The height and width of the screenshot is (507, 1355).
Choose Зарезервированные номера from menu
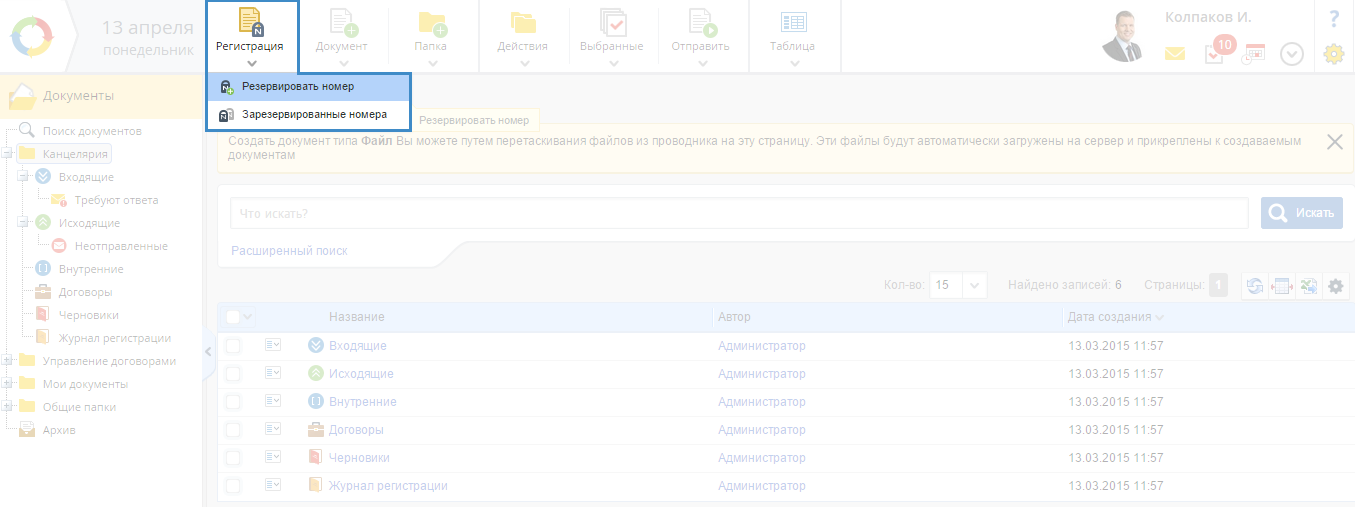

* * *

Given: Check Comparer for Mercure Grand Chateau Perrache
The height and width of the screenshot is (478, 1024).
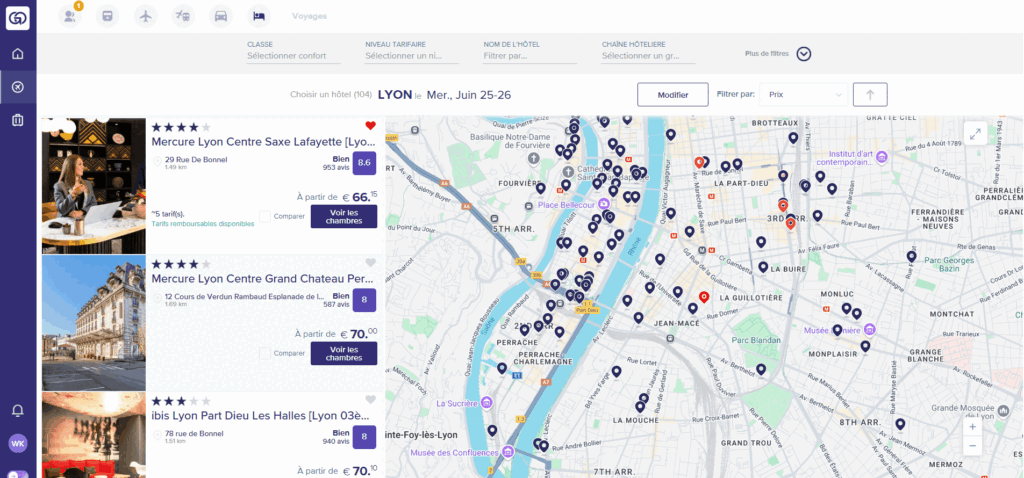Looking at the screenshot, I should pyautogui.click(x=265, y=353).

• **To be done**:
Can you lay out everything from the line containing "Given: Check Comparer" down to the line containing "Looking at the" as a numbered list, with blank lines dropped and the pictures left out?

• **Solution for this task**:
1. Given: Check Comparer for Mercure Grand Chateau Perrache
2. The height and width of the screenshot is (478, 1024).
3. Looking at the screenshot, I should pyautogui.click(x=265, y=353).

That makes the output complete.